··· Records to use ···
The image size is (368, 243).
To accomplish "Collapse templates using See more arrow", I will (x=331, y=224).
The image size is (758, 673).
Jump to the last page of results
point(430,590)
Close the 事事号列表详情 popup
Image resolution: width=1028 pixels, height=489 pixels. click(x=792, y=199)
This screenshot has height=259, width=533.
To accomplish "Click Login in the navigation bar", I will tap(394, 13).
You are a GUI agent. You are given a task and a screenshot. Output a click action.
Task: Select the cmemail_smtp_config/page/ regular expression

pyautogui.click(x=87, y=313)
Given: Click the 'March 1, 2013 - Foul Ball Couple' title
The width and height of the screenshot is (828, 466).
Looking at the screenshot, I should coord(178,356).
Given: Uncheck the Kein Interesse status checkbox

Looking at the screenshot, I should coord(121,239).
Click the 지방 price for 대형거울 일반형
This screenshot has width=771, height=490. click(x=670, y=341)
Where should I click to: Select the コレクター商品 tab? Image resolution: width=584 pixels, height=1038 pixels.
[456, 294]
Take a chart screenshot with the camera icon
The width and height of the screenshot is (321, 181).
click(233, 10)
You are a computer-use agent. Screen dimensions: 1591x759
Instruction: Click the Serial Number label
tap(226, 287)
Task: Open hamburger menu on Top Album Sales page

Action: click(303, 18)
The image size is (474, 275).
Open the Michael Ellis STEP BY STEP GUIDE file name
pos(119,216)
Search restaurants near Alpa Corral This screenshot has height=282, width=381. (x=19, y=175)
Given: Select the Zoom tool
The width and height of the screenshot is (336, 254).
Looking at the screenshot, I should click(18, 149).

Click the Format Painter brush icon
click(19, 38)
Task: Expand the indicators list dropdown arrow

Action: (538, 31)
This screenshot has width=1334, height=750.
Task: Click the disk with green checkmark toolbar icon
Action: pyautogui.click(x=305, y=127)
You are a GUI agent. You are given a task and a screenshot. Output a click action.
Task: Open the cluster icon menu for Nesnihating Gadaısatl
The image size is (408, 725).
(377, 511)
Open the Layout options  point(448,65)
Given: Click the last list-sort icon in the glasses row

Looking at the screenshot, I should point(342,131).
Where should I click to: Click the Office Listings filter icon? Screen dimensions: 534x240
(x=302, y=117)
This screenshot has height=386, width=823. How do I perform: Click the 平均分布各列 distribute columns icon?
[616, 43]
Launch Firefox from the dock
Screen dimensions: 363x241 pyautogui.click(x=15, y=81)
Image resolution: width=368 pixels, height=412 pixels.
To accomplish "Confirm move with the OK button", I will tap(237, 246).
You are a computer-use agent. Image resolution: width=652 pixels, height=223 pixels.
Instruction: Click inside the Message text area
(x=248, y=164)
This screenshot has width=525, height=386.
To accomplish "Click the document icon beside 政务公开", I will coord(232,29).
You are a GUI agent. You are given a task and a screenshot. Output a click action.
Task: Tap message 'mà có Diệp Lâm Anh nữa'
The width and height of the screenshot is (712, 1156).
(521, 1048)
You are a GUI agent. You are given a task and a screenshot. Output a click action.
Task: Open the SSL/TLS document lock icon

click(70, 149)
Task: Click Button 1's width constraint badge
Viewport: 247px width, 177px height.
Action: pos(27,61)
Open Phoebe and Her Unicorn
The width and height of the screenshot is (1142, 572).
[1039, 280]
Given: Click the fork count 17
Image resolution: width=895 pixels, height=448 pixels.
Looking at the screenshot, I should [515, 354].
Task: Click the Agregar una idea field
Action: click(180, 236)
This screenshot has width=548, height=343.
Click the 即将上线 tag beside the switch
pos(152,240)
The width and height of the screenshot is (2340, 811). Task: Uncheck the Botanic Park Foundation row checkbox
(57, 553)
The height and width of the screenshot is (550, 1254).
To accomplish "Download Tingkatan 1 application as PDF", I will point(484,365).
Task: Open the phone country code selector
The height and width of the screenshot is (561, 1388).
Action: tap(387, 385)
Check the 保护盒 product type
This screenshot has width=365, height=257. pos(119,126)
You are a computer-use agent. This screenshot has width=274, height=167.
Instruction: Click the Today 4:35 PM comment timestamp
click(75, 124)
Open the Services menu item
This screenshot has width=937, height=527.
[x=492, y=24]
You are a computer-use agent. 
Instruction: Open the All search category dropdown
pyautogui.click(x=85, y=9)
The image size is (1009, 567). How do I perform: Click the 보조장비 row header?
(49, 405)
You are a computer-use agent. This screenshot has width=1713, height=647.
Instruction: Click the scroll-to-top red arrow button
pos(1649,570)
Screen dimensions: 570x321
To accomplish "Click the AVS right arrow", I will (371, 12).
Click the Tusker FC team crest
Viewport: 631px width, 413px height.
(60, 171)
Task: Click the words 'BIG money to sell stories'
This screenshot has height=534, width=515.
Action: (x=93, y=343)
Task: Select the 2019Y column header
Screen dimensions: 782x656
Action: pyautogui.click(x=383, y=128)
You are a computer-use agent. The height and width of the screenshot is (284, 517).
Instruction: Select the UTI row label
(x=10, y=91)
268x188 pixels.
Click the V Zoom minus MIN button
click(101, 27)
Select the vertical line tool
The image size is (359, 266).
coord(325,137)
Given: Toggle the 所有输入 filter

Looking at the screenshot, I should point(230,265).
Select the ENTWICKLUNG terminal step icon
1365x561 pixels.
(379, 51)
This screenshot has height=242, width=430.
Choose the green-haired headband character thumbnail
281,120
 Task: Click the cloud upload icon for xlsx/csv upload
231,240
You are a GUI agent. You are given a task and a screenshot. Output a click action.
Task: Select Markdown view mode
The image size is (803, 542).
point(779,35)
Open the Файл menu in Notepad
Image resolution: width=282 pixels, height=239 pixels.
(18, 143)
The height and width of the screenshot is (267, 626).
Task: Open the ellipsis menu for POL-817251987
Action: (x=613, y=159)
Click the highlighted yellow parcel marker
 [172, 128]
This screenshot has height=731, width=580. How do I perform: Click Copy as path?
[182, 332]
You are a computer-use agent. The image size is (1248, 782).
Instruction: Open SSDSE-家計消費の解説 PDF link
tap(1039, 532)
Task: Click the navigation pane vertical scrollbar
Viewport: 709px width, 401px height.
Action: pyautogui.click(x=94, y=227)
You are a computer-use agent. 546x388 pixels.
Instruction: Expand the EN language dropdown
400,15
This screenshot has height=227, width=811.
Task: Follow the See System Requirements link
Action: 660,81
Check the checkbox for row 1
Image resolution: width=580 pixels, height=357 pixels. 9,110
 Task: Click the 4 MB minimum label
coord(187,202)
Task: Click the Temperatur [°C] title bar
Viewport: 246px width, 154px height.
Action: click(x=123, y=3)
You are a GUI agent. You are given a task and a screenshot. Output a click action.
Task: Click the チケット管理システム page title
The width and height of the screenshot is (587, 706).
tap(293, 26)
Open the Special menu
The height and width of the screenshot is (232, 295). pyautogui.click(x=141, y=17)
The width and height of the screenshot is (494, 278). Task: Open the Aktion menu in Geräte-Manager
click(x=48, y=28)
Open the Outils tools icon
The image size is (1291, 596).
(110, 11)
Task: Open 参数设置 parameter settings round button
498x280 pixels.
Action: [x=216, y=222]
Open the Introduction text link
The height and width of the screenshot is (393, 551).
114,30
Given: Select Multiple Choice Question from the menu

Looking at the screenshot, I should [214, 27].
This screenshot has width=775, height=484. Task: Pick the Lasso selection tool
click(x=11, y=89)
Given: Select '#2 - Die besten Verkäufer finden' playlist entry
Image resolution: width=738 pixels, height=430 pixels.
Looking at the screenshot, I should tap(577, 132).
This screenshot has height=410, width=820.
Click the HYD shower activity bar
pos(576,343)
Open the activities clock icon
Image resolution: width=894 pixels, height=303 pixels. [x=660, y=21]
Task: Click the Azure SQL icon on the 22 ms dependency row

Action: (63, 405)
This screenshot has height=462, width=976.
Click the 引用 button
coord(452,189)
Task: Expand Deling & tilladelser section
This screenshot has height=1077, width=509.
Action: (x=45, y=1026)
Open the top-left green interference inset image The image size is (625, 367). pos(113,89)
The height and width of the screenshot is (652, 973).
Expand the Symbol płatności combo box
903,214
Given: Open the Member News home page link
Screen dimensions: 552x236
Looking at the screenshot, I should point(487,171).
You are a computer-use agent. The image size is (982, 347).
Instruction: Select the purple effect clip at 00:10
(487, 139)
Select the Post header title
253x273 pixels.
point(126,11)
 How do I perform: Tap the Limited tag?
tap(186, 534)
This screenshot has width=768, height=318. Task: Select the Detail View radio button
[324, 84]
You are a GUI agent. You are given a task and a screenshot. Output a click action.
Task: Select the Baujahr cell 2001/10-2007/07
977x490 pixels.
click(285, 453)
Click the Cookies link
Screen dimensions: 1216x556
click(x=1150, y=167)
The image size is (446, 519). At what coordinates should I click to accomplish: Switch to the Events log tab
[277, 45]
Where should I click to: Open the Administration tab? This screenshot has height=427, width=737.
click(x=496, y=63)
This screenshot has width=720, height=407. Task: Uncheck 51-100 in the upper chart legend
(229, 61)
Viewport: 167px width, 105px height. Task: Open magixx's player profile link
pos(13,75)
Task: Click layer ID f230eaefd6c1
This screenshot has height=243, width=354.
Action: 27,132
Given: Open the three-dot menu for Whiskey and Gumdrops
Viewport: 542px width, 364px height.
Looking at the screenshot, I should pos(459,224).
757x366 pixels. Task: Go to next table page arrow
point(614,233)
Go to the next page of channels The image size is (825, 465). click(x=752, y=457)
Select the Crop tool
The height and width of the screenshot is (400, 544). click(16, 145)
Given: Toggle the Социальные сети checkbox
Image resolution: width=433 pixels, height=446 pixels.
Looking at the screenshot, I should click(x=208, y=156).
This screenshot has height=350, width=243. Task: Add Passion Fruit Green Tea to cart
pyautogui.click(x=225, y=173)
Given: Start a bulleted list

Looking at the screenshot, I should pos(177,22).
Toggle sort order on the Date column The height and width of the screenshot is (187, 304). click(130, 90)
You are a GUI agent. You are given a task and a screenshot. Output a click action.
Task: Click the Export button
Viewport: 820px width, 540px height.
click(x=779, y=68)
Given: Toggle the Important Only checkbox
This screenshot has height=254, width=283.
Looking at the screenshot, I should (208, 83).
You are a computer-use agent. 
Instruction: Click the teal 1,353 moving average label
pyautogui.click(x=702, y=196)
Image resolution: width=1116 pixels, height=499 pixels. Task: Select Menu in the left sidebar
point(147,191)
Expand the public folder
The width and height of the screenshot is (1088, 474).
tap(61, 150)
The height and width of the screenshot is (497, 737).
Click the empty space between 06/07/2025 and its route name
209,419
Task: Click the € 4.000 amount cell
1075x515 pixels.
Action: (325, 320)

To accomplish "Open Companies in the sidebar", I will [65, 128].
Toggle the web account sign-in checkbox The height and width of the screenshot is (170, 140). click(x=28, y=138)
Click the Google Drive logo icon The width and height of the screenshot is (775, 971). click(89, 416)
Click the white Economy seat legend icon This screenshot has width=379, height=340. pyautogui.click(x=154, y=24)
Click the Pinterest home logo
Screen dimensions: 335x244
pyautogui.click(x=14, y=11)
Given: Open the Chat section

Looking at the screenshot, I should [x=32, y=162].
···
= Exercise =
Lines holding "navigation": copy each one from the records above.

= Written solution =
To accomplish "Click Login in the navigation bar", I will tap(394, 13).
Task: Click the navigation pane vertical scrollbar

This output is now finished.